§ SELECTED PASSAGE
With a score of cult and award-winning films to their name (Fargo, The Big Lebowski, No Country for Old Men to name a few), Joel and Ethan Coen, better known as the Coen brothers, have proved themselves to be intelligent and often offbeat directors and storytellers. The Hudsucker Proxy, released in 1994, is no different.
Starring Tim Robbins, Jennifer Jason Leigh and Paul Newman, the iconic actor who died in September 2008 after losing his battle with lung cancer, the film combines elements of Charles Dickens’ Christmas Carol and It’s A Wonderful Life, the black-and-white classic that is wheeled out every holiday season, with some quirky elements of its own. The result is a feel-good tale that makes perfect holiday viewing.
The Struggle between Good and Evil
It is 1958 and Waring Hudsucker, president of the successful Hudsucker Industries, has just committed suicide. Power-hungry Sidney Mussberger (Newman) sees this as his opportunity to gain control of the company. He comes up with a plan to make the value of the shares sink until they are so low, he and the other members of the board can afford to buy a majority stake. How? Appoint an idiot as president in whom no investor will have any confidence.
As chance would have it, this idiot turns out to be Norville Barnes (Robbins), an idealistic and trusting young business graduate who has just started working in the mail room. Hot on his heels is the hard-nosed reporter Amy Archer (Jason Leigh). She smells a rat and takes a job as Norville’s secretary in order to get inside the company and unearth the truth.

§ THE DATA
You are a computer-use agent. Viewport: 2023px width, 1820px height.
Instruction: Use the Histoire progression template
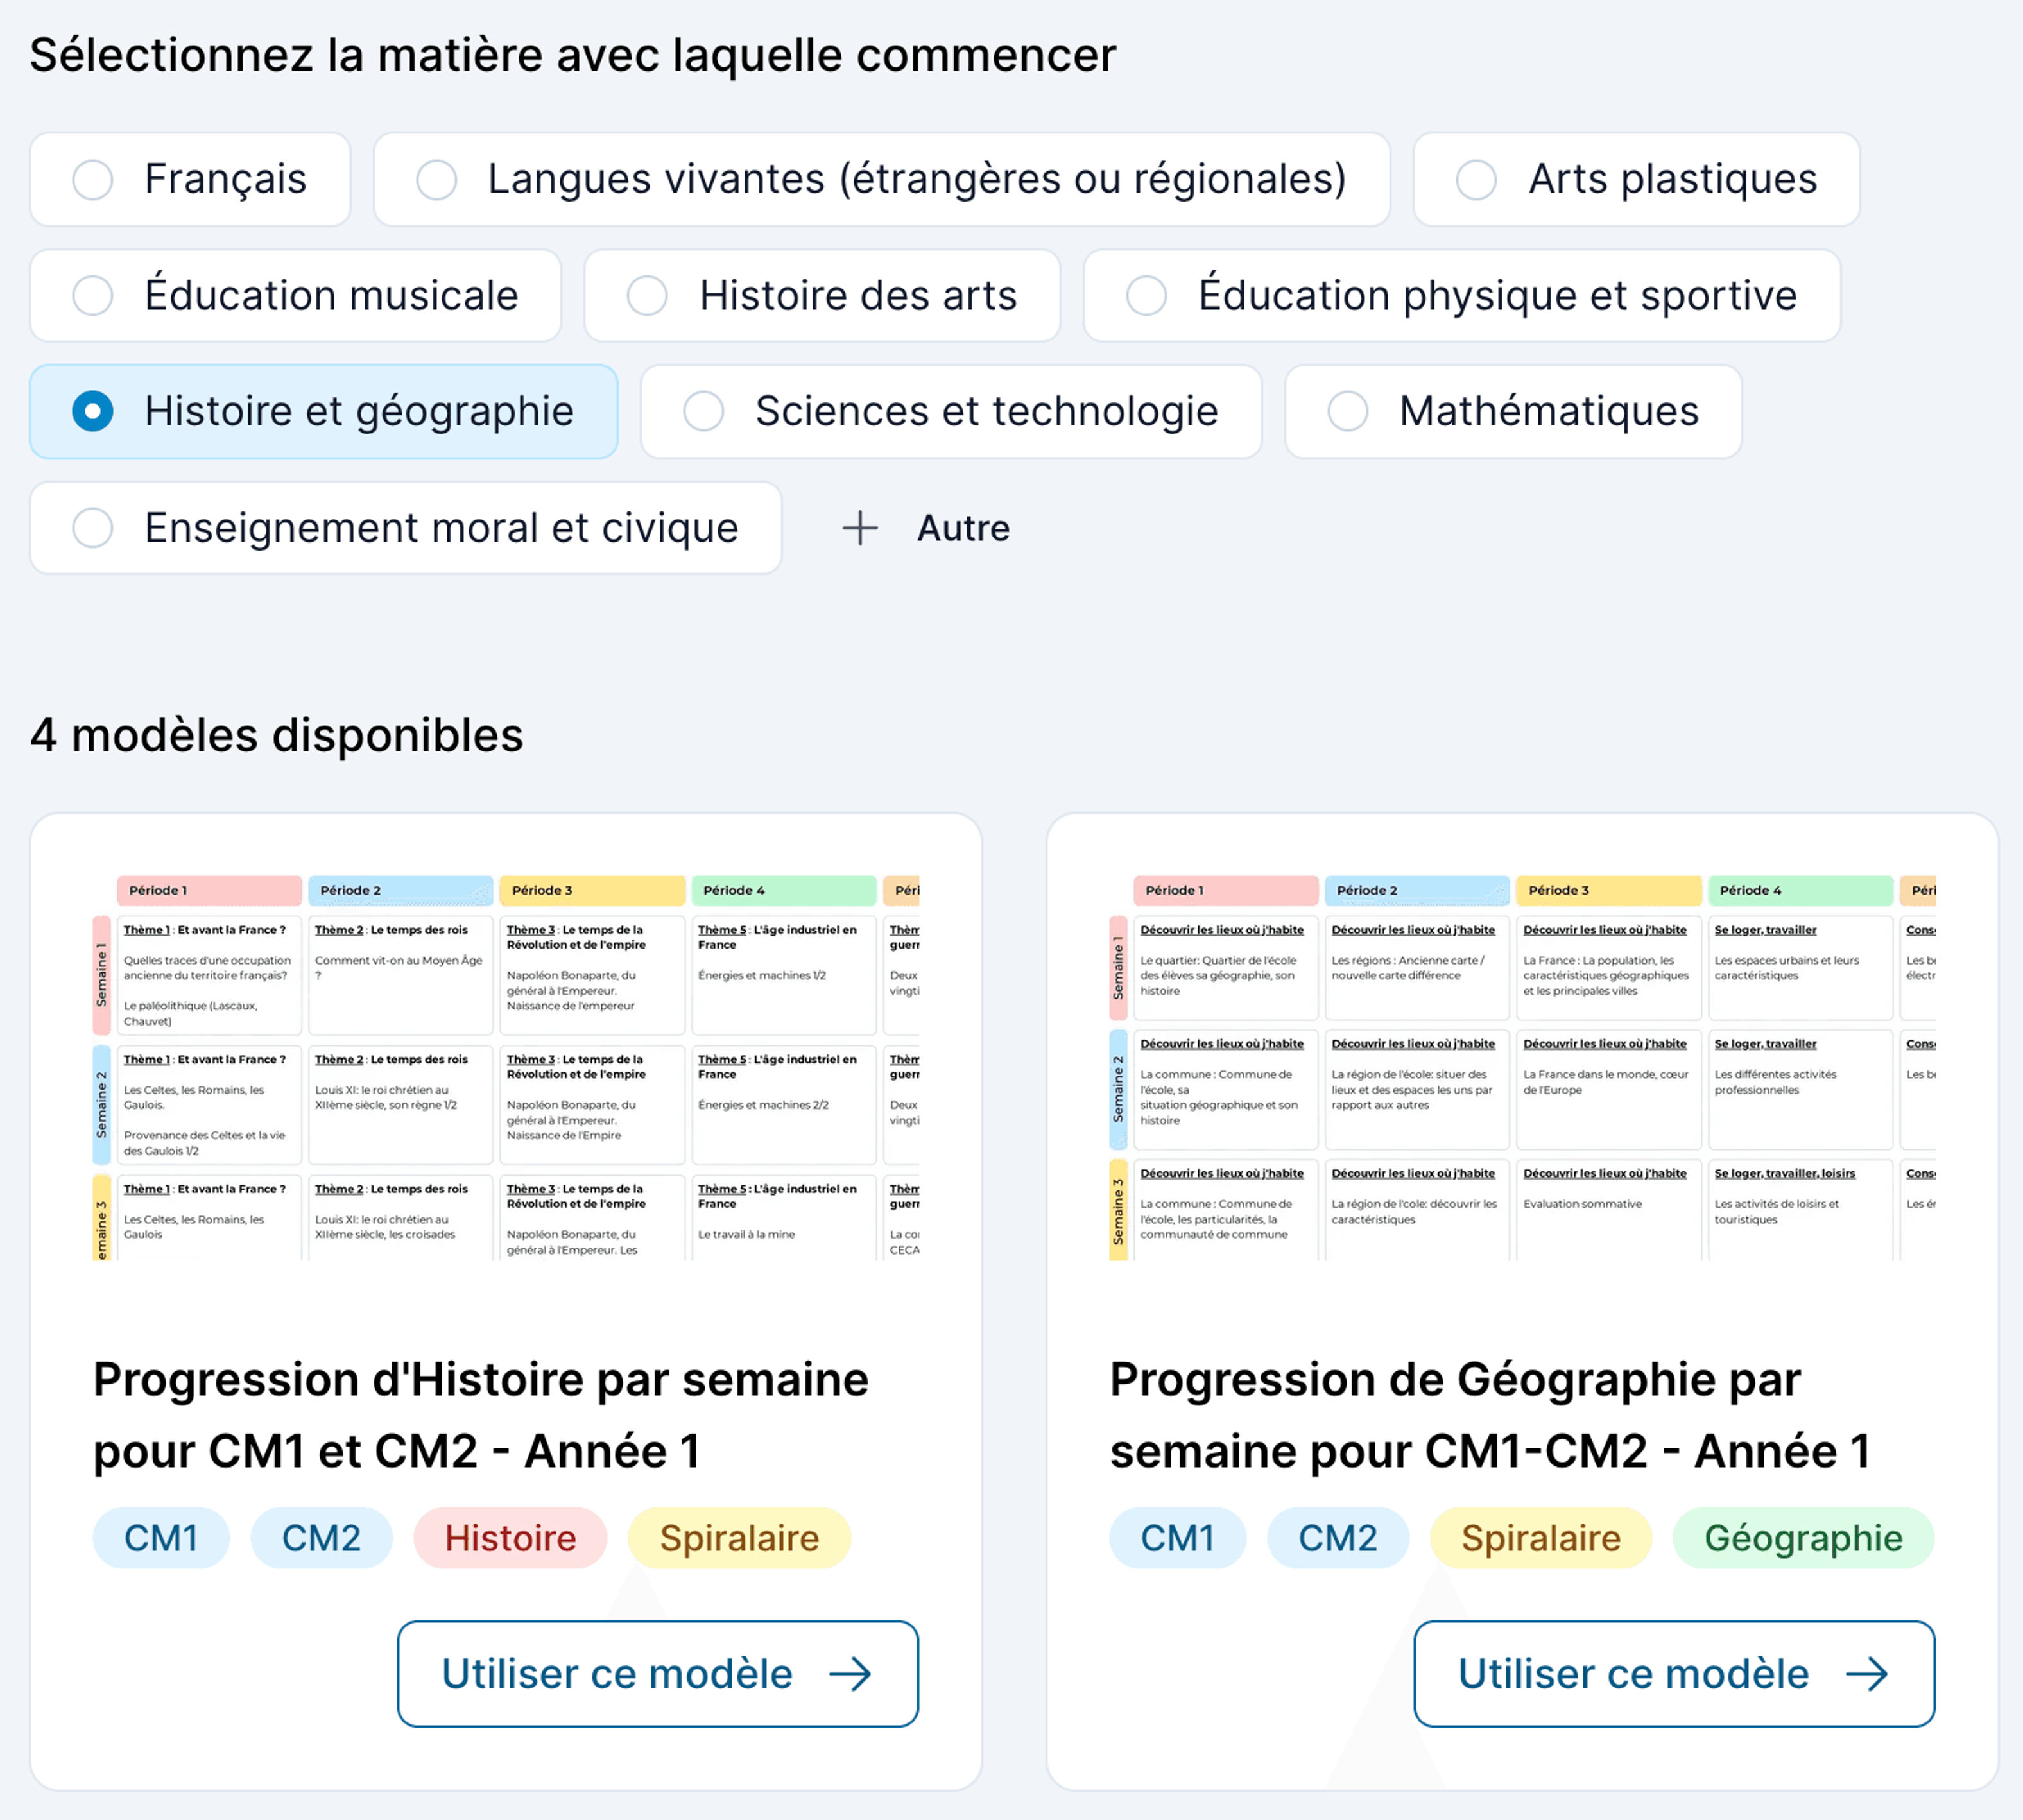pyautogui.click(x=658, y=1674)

§ TASKS AND EXERCISES
1. In the review of The Hudsucker Proxy, what job does Amy Archer take in order to get inside the company?
2. Extend the review of The Hudsucker Proxy, continuing on from its final sentence.

§ EXERCISE RESULTS
1. She takes a job as Norville's secretary.

2.
The story is ultimately about the eternal struggle between good and evil, although the lines are not always that clearly defined, as no one in the film is wholly good. Sidney Mussberger is an obvious ‘baddie’, but Amy Archer, who is ostensibly aiming to expose the corruption within the organization, also lies about who she is in order to get the job at Hudsucker Industries.
Even Norville, who has so much integrity and ambition at the start of the film, begins to grow accustomed to the way of life his position as president affords him and becomes arrogant and apathetic. In typical Coen brother fashion, the film contains a surreal sequence in which Waring Hudsucker returns as an angel to offer Norville a second chance, much like Dickens’ ghosts do to Scrooge in A Christmas Carol.
Great Holiday Entertainment Value
Both Newman and the eternally fresh-faced Robbins turn in solid performances. Jason Leigh aims for fast talking and ballsy as career girl Amy, one of the only female reporters for the male-dominated The Argus newspaper, but her clipped speech and tough posturing ultimately come across as whiny and irritating.
The Hudsucker Proxy is certainly not one of the Coen brothers’ best movies, but it nevertheless has a great deal of entertainment value that is particularly suited to the holiday season.